房総半島で見たカニの一種。イワガニ科のイワガニ。イワガニは日本沿岸に広く分布し、黒い体と赤みを帯びたハサミが格好いいカニである。潮だまりの浅い場所に見られ、房総半島ではヒライソガニやイソガニと同様で、浅い潮だまりではごく普通にみられるカニの一種である。
イワガニの胸部腹甲には寄生虫のフクロムシの仲間が確認された。こう見えて甲殻類の仲間ということで驚きである。ハサミが結構大きく、挟まれるとちょっと痛い。

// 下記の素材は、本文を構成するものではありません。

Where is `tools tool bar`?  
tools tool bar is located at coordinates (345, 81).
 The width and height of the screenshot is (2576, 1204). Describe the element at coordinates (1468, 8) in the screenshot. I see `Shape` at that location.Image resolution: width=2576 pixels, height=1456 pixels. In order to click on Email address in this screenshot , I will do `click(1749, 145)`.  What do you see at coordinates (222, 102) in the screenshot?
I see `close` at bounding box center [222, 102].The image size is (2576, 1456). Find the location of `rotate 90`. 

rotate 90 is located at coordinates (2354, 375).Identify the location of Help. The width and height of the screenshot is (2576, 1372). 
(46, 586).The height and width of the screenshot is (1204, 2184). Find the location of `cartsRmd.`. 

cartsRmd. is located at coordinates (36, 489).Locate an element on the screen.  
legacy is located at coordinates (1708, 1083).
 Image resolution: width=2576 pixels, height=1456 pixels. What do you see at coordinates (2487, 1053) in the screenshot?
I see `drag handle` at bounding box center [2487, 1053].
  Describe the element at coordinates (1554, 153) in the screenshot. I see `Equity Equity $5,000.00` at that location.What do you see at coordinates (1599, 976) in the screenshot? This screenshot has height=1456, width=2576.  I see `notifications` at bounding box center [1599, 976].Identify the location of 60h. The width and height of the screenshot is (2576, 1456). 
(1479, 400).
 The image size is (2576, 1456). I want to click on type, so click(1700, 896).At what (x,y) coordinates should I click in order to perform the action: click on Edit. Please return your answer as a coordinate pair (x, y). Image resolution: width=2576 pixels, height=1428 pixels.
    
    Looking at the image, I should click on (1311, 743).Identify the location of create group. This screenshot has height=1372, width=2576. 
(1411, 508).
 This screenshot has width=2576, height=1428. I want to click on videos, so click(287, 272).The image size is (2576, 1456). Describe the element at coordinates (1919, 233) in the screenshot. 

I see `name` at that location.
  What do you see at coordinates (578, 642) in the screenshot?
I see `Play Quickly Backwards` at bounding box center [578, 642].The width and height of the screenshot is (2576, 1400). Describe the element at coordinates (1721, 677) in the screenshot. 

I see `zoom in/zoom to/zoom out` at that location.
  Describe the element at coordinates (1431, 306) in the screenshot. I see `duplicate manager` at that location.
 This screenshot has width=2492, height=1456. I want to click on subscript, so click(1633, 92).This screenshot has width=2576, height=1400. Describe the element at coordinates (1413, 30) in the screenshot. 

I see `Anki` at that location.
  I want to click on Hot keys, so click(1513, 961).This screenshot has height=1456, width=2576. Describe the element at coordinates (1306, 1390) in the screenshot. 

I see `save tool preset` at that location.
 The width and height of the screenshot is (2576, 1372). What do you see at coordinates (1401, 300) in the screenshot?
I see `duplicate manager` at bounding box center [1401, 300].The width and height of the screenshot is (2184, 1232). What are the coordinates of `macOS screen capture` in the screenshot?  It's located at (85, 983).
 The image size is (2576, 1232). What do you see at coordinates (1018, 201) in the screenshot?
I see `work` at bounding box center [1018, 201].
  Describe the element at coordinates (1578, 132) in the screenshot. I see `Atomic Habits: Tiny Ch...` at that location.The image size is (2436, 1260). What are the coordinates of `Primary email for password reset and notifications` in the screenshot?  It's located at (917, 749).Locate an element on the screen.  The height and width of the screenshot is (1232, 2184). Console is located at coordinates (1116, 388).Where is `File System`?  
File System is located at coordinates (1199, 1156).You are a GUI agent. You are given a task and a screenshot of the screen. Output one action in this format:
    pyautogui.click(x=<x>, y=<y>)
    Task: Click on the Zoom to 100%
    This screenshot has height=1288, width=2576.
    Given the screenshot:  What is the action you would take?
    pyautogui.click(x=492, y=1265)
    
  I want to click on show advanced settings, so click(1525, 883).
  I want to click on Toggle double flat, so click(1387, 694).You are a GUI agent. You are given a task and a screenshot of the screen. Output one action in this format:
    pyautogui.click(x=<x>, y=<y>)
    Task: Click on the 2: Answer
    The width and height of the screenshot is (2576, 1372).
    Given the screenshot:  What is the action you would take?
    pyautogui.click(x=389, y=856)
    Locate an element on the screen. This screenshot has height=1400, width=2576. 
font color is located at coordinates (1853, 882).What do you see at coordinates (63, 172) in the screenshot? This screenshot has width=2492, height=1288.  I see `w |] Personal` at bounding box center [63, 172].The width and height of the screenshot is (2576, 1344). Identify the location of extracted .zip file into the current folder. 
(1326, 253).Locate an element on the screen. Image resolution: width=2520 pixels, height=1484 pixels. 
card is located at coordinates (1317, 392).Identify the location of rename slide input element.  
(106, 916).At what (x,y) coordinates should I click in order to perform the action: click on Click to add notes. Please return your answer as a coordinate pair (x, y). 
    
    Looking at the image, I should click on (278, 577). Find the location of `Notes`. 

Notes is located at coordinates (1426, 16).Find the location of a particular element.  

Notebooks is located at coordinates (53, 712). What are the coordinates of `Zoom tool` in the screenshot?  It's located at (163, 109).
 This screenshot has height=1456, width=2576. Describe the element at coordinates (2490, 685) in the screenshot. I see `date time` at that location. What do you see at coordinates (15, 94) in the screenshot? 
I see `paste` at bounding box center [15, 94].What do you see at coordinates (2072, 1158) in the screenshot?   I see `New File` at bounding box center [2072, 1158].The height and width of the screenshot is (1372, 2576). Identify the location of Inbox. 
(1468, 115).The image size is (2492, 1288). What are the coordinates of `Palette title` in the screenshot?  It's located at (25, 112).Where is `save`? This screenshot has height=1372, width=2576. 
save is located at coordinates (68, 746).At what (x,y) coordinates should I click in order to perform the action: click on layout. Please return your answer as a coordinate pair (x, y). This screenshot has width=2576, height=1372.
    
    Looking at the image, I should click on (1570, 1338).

以前は静岡の防波堤でも本種を確認している。写真は残念ながらピンボケであるが、防波堤の隙間に数匹が隠れていて、時々釣り餌を釣り人からもらい、たくましく生きているようだ。なお、鋏脚が赤いが、標準和名アカテガニというのはまた別のカニである。
このように日本のあちこちの磯で見られる種だが、従来はアメリカから流れ着いた外来種とされていた。1890年以前には日本で採集された記録がなかったとされる。イワガニは房総半島や静岡の磯ではみたが、高知の海では見たことがない。高知県の潮だまりではミナミイワガニという種類に置き換わるようである。このミナミイワガニに似たものには非常に鮮やかな色彩のものがアメリカの西岸に生息していて格好いい。